24 February, 2015 - 17:30

I am watching a sports show on the evening news. A local sportscaster is interviewing a member of the Harlem Globetrotters, who are in town for a game. The interview goes something like this:

Sports Guy: Al, I was surprised you never turned pro.

Al: What do you mean? I am a pro, I get paid pretty good for playing ball.

Sports Guy: Well yeah? But I meant you never tried out for the NBA.

Al: Oh, well I like playing for the Globetrotters better ...
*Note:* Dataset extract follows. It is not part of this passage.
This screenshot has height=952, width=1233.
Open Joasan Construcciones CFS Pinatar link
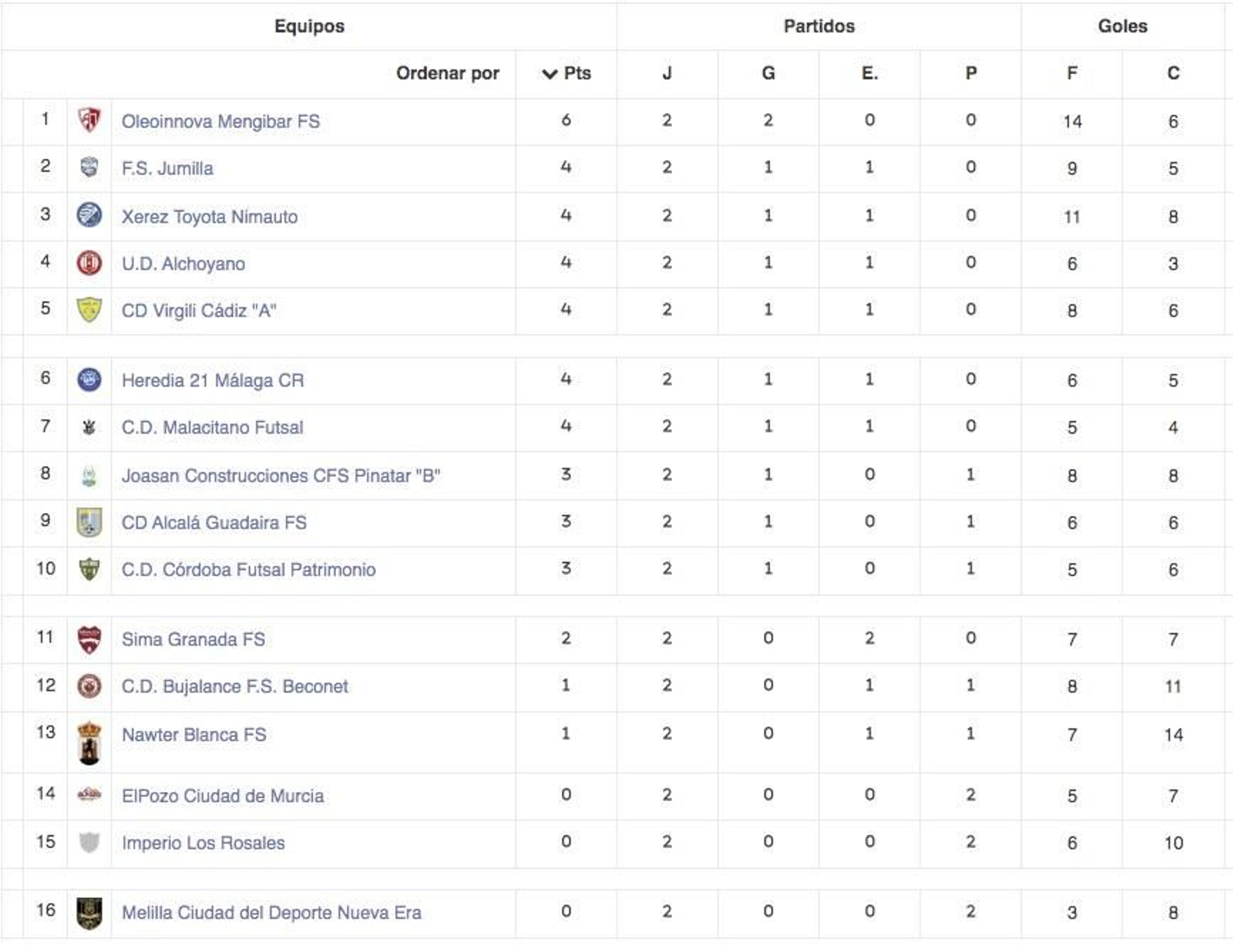tap(281, 476)
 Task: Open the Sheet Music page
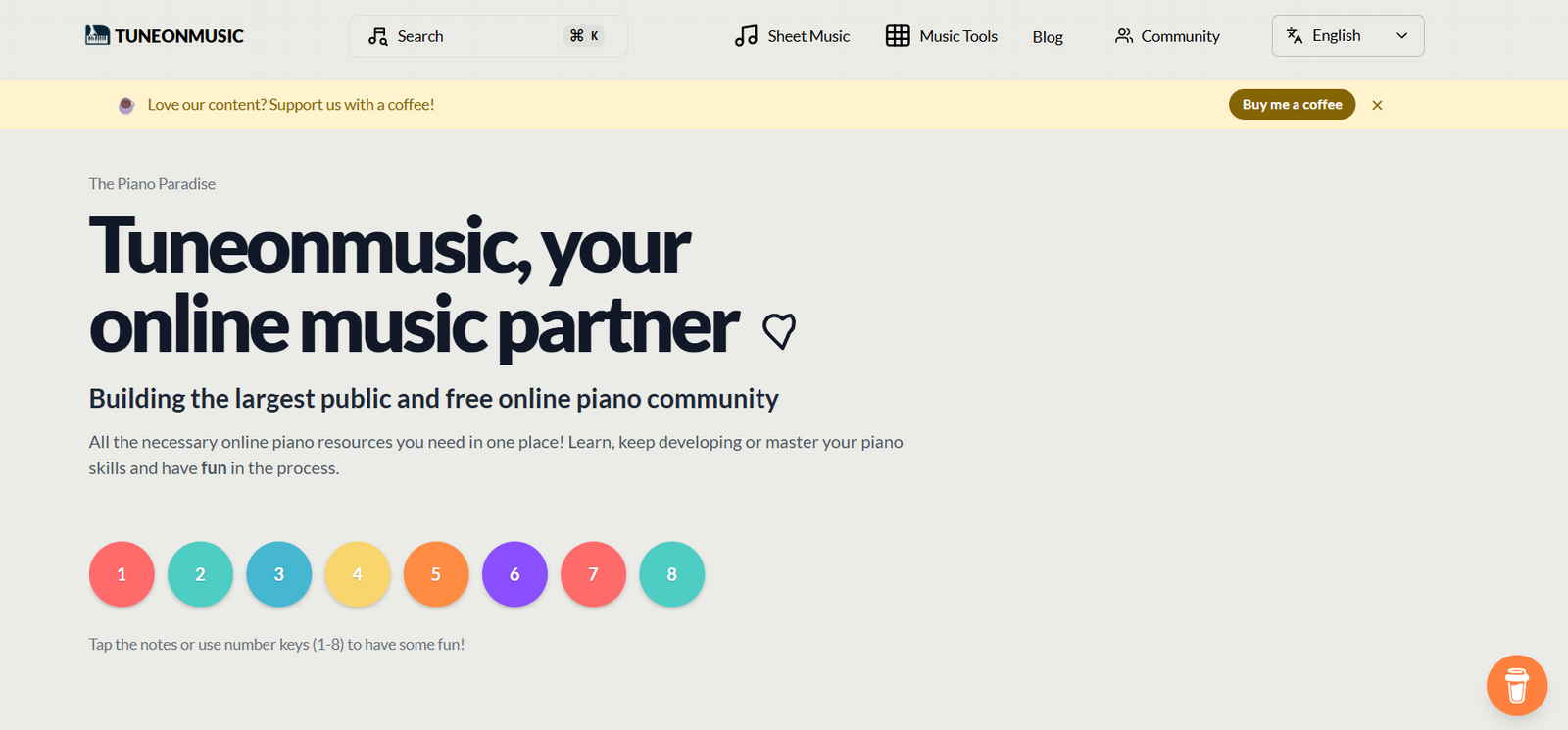(x=808, y=36)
Almost everyone assumes that being professional means getting paid (and paid well) for one's work. There are professionals and there are amateurs, the former get paid, while the amateurs do it for the love of it. Well, no. Originally, the professions were too important to receive wages in the usual sense. Professionals were not paid for their work; instead, professionals received an honorarium, a gratuity from the community intended both to honor and disassociate the vocation from the necessities of the market, to free the vocation for the selfless task of caring for others.

Three days before my heart surgery I happened to watch a Sixty Minutes piece on a cardiology group in California which was prescribing and performing unnecessary bypass surgery in order to increase their practice’s revenues. It was chilling. I thought of a case we use in business school about how Sears some years ago pressured employees in their auto servicing division to increase revenues by pushing unneeded air filters, mufflers, and break re-linings, etc. But, heart surgeons re-aligning ethical responsibility due to market dependency? I think the Medieval notion of honoraria for professionals may make a lot of sense in this time of triumphant capitalism. There are some values the market is not designed to dictate.

I love to tease business students about the matter of pay and the power of money. I ask, “Considering the ‘oldest profession’ what had you rather be known for: doing it for money, or doing it for love?” In the realm of love making, most us prefer to have non market forces determine the dimensions of our intimate lives. Let us hear it for true amateurs!

In a real sense, professionals indeed do it for love. It is difficult to imagine bearing the burden of a physician, lawyer, counselor, or a professor without having a deep and effusive passion for what one does. Professionals cannot leave their work at the office, because what they do is who they are. As I have discovered, teaching is the most rewarding thing I can think of doing. I do not just teach; I am a teacher. I am glad I am paid for my work, but truth be known I would do it for free. I walk away from a class where the students and I have really “lit it up”, and I do not even have words to say how good it feels. I can describe historically and intellectually what a professional should be, but even better, I also know what it feels like. No amount of money can compensate for that feeling.

Consider the burdens of true professionalism that skill alone is not sufficient to qualify: one is publicly pledged to work on the unrelenting tension between the welfare of the client and the good of the society; and that is not the criteria by which success will be judged—why would one choose to “turn pro?” I have only one answer: professions are rightly designated as vocations. We become priests, lawyers, physicians, professors because we cannot do anything else; who we are cannot be achieved outside the realm of what we are impelled to do.